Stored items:
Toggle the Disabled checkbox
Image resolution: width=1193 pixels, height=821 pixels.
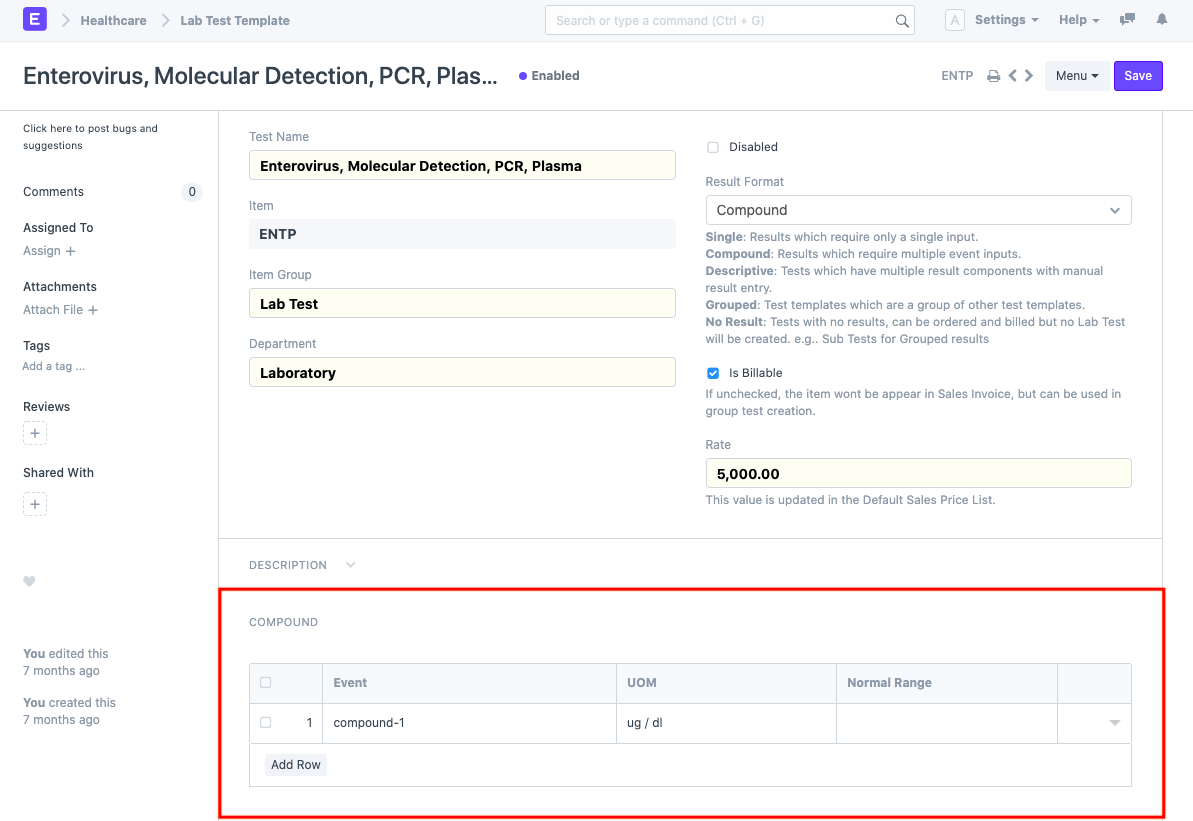(713, 147)
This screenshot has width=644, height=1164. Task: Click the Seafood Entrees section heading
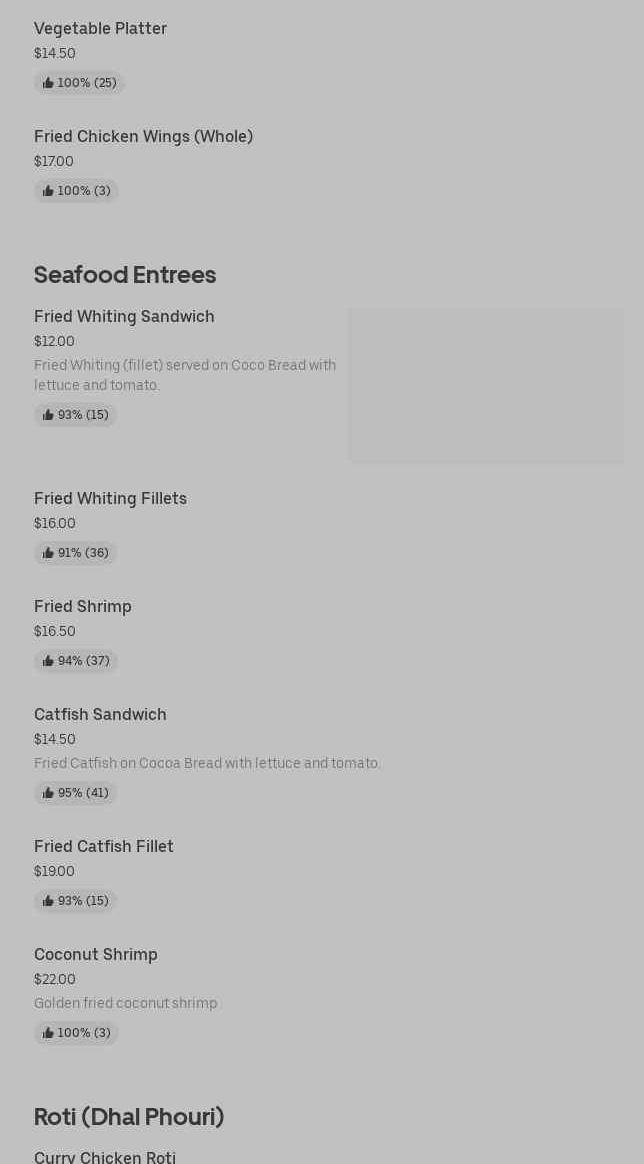125,275
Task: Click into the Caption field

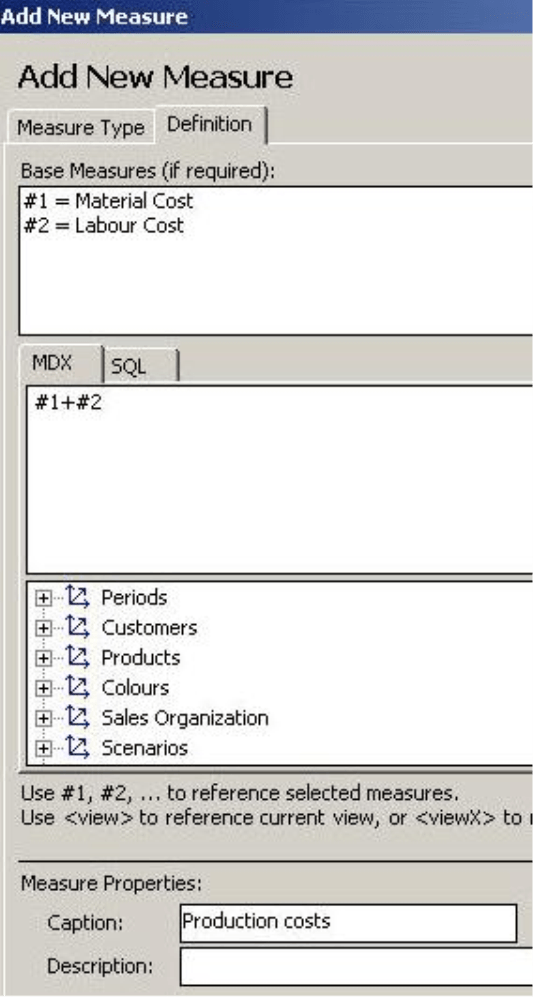Action: pos(348,923)
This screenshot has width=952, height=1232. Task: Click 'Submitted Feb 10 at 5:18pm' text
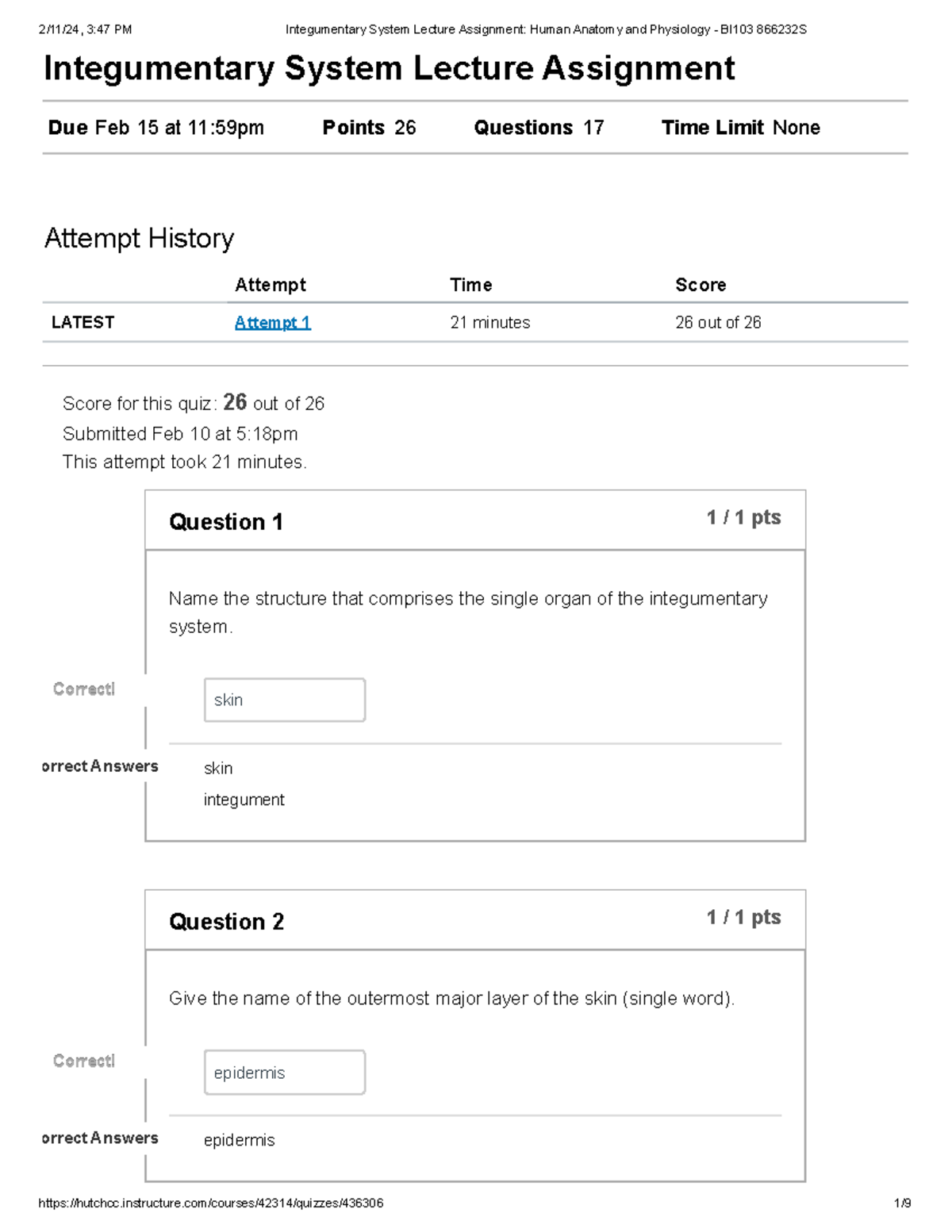180,434
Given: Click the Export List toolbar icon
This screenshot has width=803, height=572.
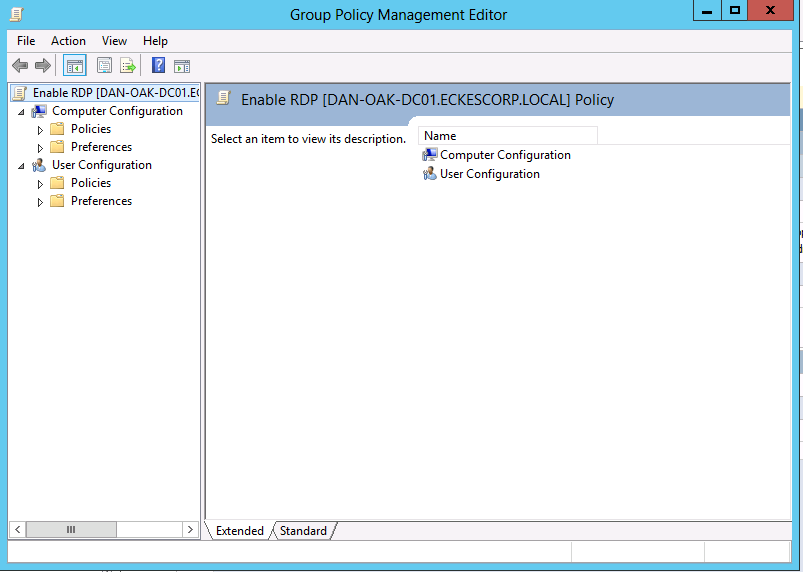Looking at the screenshot, I should [x=128, y=66].
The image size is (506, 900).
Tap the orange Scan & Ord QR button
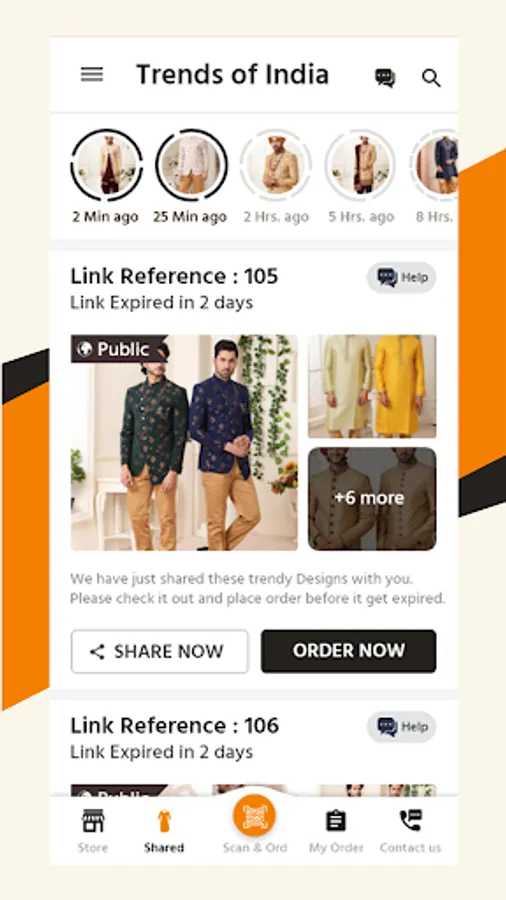[254, 816]
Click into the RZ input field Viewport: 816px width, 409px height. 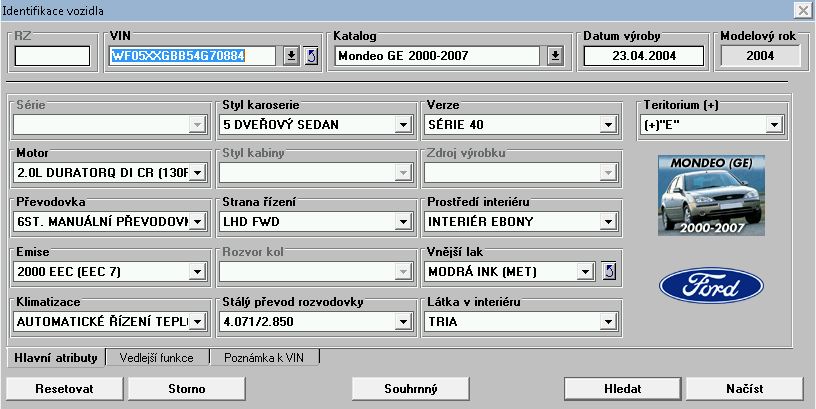coord(52,55)
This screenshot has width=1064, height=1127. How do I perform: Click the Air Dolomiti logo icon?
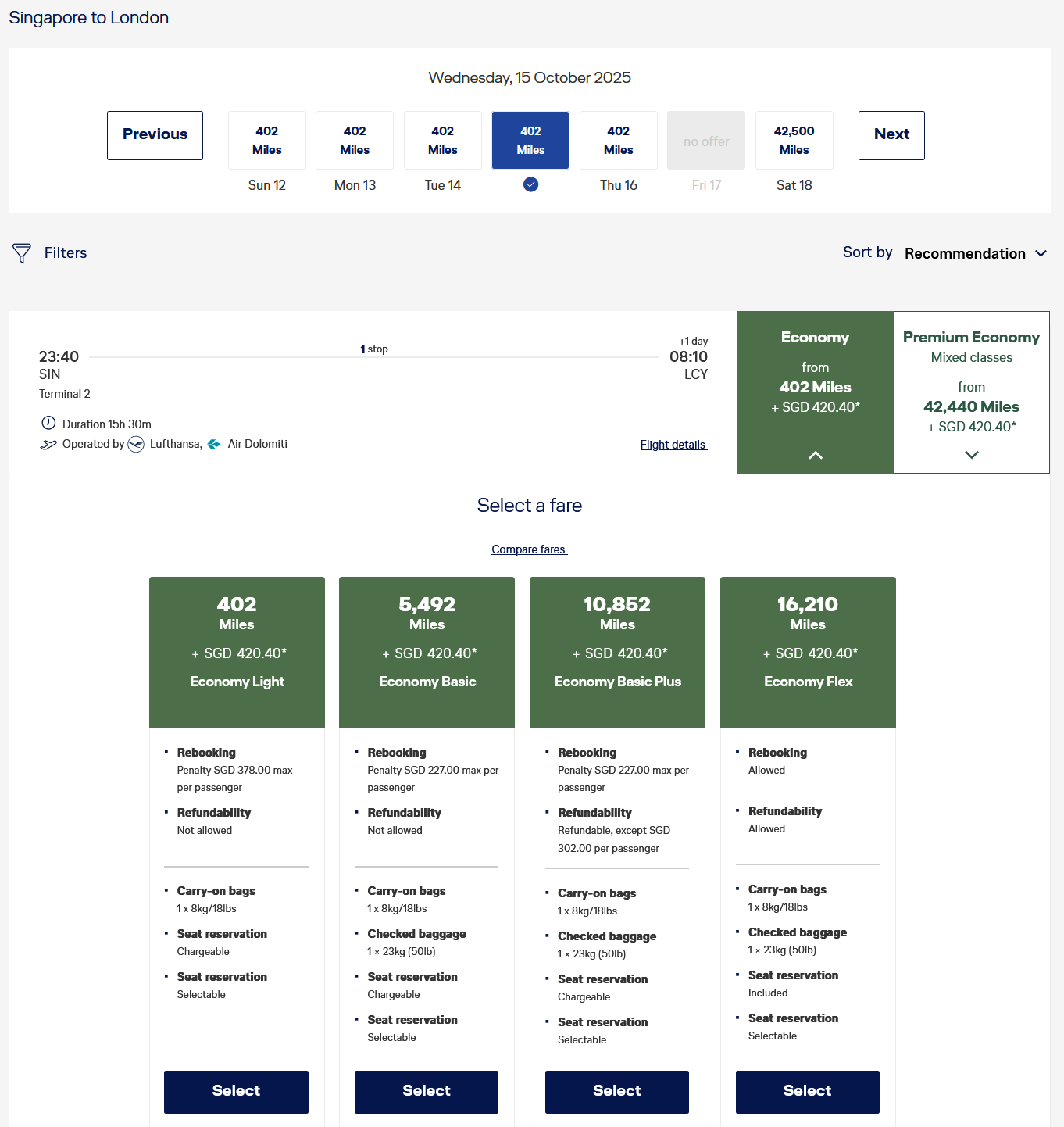[214, 445]
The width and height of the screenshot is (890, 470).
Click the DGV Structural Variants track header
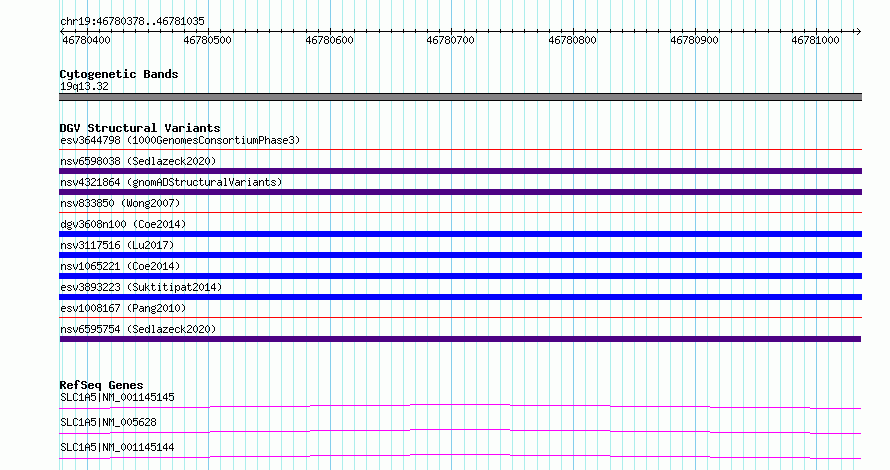(140, 128)
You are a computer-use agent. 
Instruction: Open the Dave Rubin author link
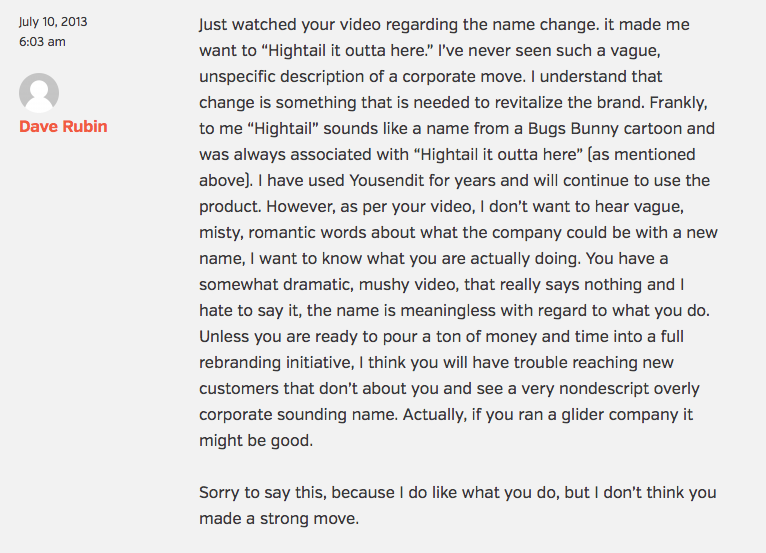tap(63, 127)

### GOAL OF THE EXERCISE
Leave every picture out and write out, word for word, the lines from the one that contains "Click the DGV" through the last line of the records.

### REPLY
Click the DGV Structural Variants track header
(140, 128)
You are a computer-use agent. 
Instruction: Open the Dave Rubin author link
tap(63, 127)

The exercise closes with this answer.